The locality is bounded to the east by the Main Range section of the Great Dividing Range. The terrain is mountainous with elevations ranging from 490 to 1360 m above sea level. There are a number of named peaks (from north to south):

- Mount Huntley 1262 m
- Sentinel Point 1169 m
- Mount Bauer 1145 m
- Mount Guymer 1203 m
- Mount Steamer 1196 m with its "Steamers"
  - Stern 1075 m
  - Mast 1056 m
  - Funnel 1026 m
  - Prow 1043 m
- Mitchells Peak 833 m
- Hoffmans Peak 1035 m

The Steamers are distinctive rock formations, which are thought to be from a thick trachyte lava flow from the Main Range volcano which was active 24 million years ago. They look like an old steamship with four high protruding peaks representing its Stern, Prow, Funnel and Mast.

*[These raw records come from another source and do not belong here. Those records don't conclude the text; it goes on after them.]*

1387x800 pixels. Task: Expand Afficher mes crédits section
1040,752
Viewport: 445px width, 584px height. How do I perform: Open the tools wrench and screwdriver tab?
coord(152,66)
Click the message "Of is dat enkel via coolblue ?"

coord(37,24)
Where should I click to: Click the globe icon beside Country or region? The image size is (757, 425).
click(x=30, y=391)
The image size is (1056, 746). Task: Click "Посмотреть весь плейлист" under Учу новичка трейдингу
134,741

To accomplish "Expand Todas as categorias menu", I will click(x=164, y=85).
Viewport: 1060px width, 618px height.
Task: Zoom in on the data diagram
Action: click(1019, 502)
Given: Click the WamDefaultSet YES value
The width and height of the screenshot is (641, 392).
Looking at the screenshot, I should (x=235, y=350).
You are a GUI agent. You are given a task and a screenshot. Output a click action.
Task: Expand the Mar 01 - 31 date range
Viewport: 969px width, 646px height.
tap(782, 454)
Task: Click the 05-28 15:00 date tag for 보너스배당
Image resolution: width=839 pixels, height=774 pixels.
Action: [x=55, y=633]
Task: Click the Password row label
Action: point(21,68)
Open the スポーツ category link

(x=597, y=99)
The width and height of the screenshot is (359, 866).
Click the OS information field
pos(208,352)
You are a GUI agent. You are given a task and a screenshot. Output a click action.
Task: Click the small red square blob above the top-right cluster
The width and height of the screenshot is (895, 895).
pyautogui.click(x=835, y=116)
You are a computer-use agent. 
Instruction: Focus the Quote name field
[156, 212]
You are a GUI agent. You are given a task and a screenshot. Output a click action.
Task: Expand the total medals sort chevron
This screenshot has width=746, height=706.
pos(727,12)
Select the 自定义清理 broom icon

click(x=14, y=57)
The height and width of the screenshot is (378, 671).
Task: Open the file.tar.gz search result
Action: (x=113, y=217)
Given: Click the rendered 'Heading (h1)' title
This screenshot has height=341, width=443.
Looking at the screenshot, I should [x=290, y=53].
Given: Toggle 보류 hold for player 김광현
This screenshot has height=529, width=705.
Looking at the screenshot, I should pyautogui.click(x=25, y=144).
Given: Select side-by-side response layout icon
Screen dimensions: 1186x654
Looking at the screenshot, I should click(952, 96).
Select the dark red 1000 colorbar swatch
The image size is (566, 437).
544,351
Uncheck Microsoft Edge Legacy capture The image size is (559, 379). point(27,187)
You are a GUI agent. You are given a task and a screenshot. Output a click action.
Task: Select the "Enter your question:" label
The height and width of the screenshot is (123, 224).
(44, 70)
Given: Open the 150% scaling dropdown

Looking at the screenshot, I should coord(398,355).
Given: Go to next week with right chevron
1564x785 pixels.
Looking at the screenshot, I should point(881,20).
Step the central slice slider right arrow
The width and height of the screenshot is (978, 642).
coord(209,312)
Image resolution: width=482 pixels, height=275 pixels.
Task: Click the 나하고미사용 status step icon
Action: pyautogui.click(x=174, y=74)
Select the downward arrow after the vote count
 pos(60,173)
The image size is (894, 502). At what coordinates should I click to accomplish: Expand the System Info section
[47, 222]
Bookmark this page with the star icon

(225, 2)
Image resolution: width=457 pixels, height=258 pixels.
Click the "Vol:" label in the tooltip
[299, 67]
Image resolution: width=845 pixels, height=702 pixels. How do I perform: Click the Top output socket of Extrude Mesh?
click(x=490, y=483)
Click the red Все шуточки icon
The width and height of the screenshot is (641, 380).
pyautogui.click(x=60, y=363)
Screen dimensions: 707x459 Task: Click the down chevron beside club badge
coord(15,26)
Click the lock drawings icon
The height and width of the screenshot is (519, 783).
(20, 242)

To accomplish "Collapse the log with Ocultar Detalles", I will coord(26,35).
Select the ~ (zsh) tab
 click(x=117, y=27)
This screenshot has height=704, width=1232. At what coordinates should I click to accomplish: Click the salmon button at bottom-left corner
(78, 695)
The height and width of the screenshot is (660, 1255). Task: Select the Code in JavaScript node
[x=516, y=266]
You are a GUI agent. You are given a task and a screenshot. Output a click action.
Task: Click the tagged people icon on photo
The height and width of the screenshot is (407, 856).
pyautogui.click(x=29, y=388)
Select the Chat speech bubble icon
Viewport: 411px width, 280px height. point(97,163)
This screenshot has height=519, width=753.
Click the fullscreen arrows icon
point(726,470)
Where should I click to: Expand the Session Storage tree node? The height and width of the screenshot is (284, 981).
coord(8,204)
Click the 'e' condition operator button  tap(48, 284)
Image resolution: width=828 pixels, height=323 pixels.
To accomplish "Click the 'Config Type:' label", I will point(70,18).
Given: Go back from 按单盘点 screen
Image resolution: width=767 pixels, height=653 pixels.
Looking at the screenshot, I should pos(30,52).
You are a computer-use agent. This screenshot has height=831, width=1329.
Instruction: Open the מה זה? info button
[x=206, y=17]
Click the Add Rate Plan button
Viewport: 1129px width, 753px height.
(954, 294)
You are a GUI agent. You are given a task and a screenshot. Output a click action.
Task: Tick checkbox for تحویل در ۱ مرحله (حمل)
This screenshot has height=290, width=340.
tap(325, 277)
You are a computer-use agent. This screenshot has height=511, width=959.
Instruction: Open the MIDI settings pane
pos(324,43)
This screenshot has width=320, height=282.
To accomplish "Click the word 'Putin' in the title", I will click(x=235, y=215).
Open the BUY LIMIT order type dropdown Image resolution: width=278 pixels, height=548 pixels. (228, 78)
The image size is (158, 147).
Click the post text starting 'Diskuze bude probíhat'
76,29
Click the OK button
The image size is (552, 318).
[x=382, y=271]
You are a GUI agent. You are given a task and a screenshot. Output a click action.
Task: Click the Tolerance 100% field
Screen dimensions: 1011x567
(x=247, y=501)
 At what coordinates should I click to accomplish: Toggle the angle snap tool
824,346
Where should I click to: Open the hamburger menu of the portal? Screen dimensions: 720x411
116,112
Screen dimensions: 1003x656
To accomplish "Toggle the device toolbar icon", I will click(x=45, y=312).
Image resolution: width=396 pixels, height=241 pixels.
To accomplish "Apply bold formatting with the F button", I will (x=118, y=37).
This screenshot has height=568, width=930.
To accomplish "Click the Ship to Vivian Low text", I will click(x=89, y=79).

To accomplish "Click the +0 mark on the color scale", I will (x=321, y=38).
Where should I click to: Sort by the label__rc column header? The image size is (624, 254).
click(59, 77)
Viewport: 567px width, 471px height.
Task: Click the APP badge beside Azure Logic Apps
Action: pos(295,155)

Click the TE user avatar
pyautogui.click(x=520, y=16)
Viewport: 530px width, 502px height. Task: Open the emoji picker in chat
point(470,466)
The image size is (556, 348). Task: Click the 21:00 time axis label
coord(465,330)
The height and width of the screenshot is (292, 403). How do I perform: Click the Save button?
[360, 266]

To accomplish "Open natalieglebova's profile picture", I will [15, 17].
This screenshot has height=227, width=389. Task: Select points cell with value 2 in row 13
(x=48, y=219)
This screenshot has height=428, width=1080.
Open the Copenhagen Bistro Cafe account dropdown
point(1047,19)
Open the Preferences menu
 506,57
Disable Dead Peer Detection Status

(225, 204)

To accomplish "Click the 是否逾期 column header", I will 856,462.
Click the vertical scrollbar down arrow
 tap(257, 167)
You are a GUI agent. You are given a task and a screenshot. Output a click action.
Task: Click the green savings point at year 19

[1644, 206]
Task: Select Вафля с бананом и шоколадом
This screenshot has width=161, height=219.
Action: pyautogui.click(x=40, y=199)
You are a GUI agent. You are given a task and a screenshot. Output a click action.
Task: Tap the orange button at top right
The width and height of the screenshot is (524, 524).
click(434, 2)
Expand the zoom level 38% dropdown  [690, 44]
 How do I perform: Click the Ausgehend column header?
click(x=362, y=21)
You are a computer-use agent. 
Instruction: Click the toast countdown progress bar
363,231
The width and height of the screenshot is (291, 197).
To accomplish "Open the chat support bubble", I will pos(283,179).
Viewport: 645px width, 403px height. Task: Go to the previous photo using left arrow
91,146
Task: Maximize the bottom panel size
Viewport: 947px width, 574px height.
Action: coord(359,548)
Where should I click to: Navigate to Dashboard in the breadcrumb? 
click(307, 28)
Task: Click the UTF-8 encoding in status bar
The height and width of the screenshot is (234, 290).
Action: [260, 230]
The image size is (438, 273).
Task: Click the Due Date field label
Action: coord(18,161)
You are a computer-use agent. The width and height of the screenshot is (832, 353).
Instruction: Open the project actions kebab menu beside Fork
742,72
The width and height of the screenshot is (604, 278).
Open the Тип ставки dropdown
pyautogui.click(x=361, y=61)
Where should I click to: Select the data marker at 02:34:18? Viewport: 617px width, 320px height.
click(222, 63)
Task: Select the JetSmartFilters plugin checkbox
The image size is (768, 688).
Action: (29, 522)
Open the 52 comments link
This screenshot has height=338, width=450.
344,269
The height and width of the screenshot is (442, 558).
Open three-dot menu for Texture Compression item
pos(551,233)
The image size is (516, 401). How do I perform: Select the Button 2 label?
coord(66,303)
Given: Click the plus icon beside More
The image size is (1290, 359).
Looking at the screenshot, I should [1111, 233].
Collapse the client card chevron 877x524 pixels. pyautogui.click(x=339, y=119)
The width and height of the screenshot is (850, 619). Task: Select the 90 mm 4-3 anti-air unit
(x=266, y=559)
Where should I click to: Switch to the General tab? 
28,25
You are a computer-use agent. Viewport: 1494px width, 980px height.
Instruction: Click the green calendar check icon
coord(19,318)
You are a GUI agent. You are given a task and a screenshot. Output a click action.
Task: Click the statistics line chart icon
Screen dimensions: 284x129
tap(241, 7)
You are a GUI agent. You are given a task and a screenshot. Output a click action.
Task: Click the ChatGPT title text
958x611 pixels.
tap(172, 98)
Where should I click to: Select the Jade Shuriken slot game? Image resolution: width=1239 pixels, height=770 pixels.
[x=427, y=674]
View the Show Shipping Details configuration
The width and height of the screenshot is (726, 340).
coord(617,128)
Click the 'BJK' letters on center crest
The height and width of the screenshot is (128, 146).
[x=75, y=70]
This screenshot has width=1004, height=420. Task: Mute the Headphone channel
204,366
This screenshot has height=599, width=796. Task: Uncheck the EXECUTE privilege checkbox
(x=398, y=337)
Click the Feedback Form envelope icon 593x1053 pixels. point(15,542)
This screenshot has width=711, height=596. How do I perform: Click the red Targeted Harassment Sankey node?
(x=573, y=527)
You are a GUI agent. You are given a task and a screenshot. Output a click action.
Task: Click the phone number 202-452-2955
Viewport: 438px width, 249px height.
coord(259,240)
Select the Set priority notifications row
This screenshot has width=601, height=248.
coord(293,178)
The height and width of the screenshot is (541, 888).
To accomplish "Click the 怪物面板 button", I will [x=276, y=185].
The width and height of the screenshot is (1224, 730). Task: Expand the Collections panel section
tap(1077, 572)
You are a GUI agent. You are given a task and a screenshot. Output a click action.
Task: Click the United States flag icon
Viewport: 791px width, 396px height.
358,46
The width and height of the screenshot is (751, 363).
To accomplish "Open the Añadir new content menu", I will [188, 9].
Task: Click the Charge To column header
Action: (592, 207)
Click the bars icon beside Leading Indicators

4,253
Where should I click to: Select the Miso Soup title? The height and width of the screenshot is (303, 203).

Most of the north-east of the locality is within the Main Range National Park. Apart from this protected area, the land use is mostly crop growing in the south-east (the lower flatter area around the town) and grazing on native vegetation elsewhere.

== History ==
The town takes its name from the Emu Vale railway station on the Killarney railway line, which is believed to be named after an early pastoral run.

A sawmill was established on 5 acre of land at Upper Emu Creek byJames McAra, George Hall, Thomas Hall and William Hall. It was operating by April 1873.

Emu Vale Provisional School opened on 2 February 1876. It became Emu Vale State School on 20 January 1879. It was closed on 31 December 2003. The school was located on the triangle land parcel on the north-west corner of Yangan Killarney Road and Emu Creek Road. The school site was then split into two sections with the western part becoming Emu Vale Park and the eastern part with the former school buildings now being used as holiday accommodation. The school's website was archived.

Land in Emu Vale was open for selection on 17 April 1877; 75 mi2 were available.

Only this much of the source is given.